King—one of the most famous cattalo animals. He was a rare male hybrid from a bison bull and domestic cow cross. Because of the high death rate among cows, this cross was discontinued in favor of crossing a domestic bull with bison cow. Photo by JH Gano.

Cattalo Thrive on Winter Forage

Meanwhile the researchers gamely threw the newcomers in with beef cattle experiments.

Cattalo calves were all thin after the trip from Wainwright in the fall of 1949 and most of the calves of less than 1/4th bison breeding required special care and feeding in sheltered pens during the severely cold period.

Cattalo calves of ¼ Bison and ¾ domestic cattle breeding demonstrated outstanding cold tolerance and survival ability on the range during their first winter at Manyberries.

They were able to withstand the cold weather without access to sheltered pens, as did cattalo with higher percentages of bison genetics.

The breeding cows at the Manyberries Station were wintered on native rangeland with a minimum of supplemental feed. A deep coulee known as Lost River crosses the field diagonally, providing shelter from the wind.

During the winter of 1951-52, a daily record was kept of the number of cows of each breed that were found grazing on upland prairie over a 79 day period.

            Number of days when some animals grazed on upland (out of 79 days):

                        Shorthorn                                25

                        Angus                                      26

                        Hereford                                  34

                        ¼ Bison Cattalo                       41

                        ½ Bison Cattalo                       50

            Average percent of animals grazing on upland when some grazed:

                        Shorthorn                                42.1%

                        Hereford                                 49.5% 

                        Angus                                      71.5%

                        1/4 Bison Cattalo                    61.1%

                         1/2 Bison Cattalo                    96.2%

 

Feedlot Research

Many of the Canadian experiments over the years involved feeding yearlings: for example they compared weight gain of hybrids with calves of various breeds in 6 month feeding tests.

Random findings:

  1. Cattalo cows were superior to range Herefords in ability to graze on winter range in cold weather.
  2. Cattalo calves were lighter at birth and made greater gains from birth to weaning.
  3. Cattalo made significantly greater feedlot gains than bison and lower gains than Herefords in a couple of experiments
  4. Hereford calves made greater feedlot gains and had higher carcass grades.
  5. There was a significant reduction in carcass grade; a reduction in proportion of carcass weight in the hind quarters; and an increase in dressing percentage as the proportion of bison breeding increased.

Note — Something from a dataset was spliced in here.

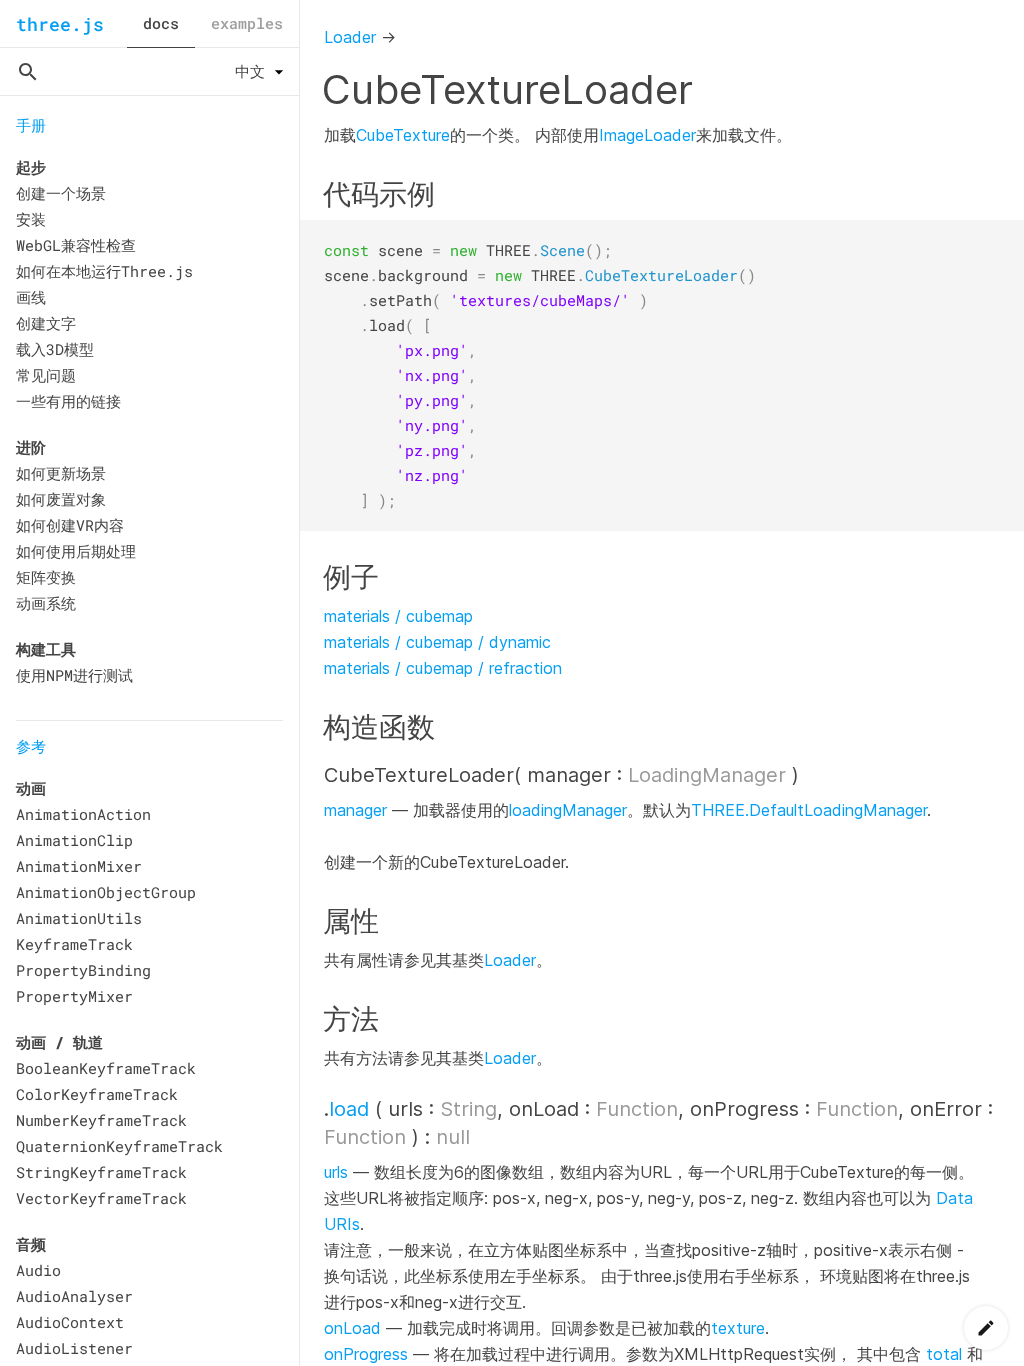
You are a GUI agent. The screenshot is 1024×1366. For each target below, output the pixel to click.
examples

The researchers noted that cattalo had excellent feet and were long-lived. Also it would be a good thing to retain the buffalo cow’s small, frost-protected udder.

Then suddenly at the end of one report: this project has been “discontinued because of fertility and temperament problems.”

Let The Buffalo be Buffalo

The final report of 100 years of hybrid experiments summed it all up briefly: still no good reason for failure except infertility—and that indirectly:

“The bison crosses with domestic cows resulted in 77 percent calf mortality and males of this and the reciprocal cross were invariably sterile: no advantage.

“Functional males carrying more than 1/8th bison never were observed.

“Subsequent studies indicated that, compared with Herefords, the cattalo had no advantage in growth or carcass performance.

“The work was discontinued in 1965.”

The good Canadian researchers were undoubtedly wise to end it all: pardon me, but it took long enough.

Today crossbreeding is generally discouraged. It violates the Code of Ethics of both the National Bison Association and the Intertribal Buffalo Council.

There’s good reason—even if few people are willing to say it aloud: yes, it kills mothers and babies.

Most bison breeders today are dedicated to protecting the integrity of the species.

They are proud to maintain historic buffalo traits that produce nutritious meat, help buffalo survive harsh weather and require minimum herd care.

This philosophy is often expressed as: “Let the buffalo be buffalo!”